In her new book “Hot Color, Dry Garden,” botanist/biologist/educator Nan Sterman aims to reassure readers that in these uncertain, climactically challenging times for gardens in the drought-afflicted western U.S., there’s no need to scrimp on what compels us to make gardens in the first place: the astounding results possible when we curate and surround ourselves with the enticing colors and forms of plants. Low-water gardens don’t need to be the equivalent of virtue-signaling, like penitents wearing dreary hair shirts grimly made from a position of pessimism. In fact, just the opposite. Nan urges us to make the most of color, tightening and strengthening color associations between plants and the built environment for maximum impact. Houses, walls, paving — no surface is left unscrutinized as having the potential to dial up the drama in pursuit of an unapologetically fabulous, waterwise garden that holds its own under intensely sunny skies. In the tradition of Luis Barragan and Steve Martino, garden walls are painted bougainvillea magenta, saffron, Marrakech blue, or toned and blended into the celadon shades of Euphorbia ammak ‘Variegata.’ I’ve personally seen examples of such fearlessness with color, just recently in the Austin garden of Lucinda Hutson and some years ago in Keeyla Meadows’ Bay Area garden. Appetites for strong, saturated color vary, but the intention is infectious, as is the irresistible siren call “Paint is cheap!”
So the book is strong on design — what about plant IQ? This is that rare book that is comfortably fluent in both areas.
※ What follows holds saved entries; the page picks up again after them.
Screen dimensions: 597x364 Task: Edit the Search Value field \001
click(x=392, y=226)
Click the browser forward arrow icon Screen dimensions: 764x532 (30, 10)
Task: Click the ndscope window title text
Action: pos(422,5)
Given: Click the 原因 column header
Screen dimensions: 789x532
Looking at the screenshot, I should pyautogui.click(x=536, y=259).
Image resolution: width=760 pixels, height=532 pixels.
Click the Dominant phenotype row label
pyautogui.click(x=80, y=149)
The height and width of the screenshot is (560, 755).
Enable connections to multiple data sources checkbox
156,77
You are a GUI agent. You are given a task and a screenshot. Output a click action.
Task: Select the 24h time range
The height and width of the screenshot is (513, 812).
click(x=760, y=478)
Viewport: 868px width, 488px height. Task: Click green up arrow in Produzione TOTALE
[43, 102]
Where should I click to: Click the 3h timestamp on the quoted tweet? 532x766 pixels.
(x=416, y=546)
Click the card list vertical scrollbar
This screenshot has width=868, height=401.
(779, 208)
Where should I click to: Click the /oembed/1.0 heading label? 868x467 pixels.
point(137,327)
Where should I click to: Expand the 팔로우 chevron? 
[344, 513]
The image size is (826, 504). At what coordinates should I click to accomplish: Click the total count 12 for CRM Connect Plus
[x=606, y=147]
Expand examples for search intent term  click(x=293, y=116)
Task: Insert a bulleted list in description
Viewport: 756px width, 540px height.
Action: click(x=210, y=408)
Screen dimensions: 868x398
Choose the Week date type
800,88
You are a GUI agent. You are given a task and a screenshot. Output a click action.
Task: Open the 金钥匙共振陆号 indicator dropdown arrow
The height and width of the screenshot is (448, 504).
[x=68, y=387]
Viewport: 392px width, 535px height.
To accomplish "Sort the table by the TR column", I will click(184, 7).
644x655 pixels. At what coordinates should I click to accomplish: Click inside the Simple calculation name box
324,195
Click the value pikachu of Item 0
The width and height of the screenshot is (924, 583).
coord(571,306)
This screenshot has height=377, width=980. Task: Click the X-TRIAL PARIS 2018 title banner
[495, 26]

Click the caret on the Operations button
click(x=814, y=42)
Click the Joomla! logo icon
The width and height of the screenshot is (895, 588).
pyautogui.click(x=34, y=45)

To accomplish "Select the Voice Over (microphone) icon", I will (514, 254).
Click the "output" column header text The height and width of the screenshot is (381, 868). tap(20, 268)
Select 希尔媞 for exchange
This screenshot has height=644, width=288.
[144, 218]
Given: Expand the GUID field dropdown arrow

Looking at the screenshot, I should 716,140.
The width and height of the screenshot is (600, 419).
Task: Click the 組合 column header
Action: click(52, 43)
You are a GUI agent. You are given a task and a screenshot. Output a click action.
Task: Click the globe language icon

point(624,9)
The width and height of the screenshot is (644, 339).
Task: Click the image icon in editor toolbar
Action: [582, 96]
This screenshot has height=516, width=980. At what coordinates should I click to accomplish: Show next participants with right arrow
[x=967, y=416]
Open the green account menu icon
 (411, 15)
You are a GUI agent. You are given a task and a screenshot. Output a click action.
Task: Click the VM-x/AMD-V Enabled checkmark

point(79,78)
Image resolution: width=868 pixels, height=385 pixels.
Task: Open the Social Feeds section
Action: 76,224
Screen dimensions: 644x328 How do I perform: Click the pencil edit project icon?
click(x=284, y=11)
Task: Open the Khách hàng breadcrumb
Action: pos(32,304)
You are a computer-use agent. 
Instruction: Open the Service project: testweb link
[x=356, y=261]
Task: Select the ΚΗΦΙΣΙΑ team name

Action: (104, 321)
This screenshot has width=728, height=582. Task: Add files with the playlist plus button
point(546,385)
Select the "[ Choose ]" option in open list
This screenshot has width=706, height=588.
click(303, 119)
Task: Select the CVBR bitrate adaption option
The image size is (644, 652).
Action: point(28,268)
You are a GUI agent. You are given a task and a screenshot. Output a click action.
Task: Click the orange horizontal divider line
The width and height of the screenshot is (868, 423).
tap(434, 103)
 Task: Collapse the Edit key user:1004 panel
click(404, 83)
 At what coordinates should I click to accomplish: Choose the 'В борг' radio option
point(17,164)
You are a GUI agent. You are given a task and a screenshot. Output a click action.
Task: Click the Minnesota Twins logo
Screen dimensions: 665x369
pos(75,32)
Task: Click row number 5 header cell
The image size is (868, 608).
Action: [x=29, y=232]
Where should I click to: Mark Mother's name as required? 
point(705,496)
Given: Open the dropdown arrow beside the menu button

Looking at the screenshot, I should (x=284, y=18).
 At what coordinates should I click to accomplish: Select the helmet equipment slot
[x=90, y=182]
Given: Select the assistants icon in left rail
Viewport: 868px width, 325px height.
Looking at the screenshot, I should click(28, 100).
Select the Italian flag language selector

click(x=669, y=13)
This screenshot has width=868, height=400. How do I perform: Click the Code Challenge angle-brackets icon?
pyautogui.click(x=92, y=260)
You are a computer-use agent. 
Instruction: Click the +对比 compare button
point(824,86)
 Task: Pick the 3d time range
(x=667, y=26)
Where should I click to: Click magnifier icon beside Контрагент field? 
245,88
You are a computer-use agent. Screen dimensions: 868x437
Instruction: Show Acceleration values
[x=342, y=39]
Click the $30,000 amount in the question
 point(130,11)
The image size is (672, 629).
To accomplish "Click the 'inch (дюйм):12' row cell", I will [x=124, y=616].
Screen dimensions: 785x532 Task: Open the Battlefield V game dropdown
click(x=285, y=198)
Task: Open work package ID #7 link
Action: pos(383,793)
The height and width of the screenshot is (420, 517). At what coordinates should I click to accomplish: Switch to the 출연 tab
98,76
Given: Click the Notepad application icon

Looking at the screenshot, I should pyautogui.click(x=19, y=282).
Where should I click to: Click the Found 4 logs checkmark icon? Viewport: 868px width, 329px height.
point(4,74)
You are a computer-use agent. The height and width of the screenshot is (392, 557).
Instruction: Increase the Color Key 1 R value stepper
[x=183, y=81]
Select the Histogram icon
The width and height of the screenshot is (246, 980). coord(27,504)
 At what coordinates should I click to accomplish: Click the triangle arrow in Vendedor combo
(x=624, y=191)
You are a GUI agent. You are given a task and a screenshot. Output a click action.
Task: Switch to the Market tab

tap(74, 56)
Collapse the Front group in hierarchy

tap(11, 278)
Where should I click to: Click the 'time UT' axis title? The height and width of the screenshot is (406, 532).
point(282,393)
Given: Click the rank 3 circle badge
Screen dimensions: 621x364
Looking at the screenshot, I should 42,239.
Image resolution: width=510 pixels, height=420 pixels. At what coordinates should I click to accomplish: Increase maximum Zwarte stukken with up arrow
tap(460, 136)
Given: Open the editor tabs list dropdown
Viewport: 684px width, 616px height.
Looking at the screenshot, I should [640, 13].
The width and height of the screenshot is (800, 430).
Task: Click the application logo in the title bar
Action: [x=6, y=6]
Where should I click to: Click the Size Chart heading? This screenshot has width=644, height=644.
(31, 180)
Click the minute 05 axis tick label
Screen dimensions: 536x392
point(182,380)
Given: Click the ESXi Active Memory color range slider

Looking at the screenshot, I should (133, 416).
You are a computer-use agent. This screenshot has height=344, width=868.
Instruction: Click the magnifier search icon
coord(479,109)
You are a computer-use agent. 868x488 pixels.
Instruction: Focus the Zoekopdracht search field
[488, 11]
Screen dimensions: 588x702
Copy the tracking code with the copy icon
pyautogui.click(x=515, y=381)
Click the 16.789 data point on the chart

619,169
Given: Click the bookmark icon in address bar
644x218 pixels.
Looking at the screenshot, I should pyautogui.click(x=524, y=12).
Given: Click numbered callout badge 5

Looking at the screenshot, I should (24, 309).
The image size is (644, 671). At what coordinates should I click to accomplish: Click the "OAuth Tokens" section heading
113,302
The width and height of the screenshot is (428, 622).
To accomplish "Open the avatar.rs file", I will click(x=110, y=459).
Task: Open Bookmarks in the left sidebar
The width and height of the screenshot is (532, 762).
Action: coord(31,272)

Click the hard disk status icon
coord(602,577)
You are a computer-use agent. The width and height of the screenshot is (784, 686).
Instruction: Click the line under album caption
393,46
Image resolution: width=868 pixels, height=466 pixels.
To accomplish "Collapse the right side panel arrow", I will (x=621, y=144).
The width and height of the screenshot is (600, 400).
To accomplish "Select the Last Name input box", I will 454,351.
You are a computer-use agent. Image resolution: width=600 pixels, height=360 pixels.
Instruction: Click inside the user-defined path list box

Nan, no offense, is a charming plant nerd; for example, she confesses Aloe rubroviolacea to be her favorite among aloes. The Plant Directory at the end of the book reflects her deep knowledge as both garden journalist and designer. Though many of her recommendations may not be hardy outside the southwest, they are prized as tender additions to summer gardens everywhere, and her emphasis on integrating house and garden thematically via color and other design principles is likewise universally applicable.
Hot Color, Dry Garden showcases some gardens I know — Dustin Gimbel’s, Judy Horton’s — and many I’m now dying to know based on the detailed accounts in the book, including Scott Calhoun’s, Alan Richards’ and Nan’s own garden. Most of the excellent photographs were taken by Nan on visits to the gardens, which from my experience is rare in garden publications. Wearing both hats, as writer and photographer, Nan is able to control the material and themes with a welcome subtle attention to detail.
I bought my book in early August at a lively, full-house reception held at Potted for Nan’s presentation on her new book. As more and more attendees streamed in and available seats were filled, Annette advised us to simply grab another brightly colored Fermob chair from the display hung on the wall. The reception fittingly ended up looking like a page lifted straight from Nan’s book, which has been one of those leisurely, enjoyable reads that I’ve been relishing most of August, not wanting to rush it to an end.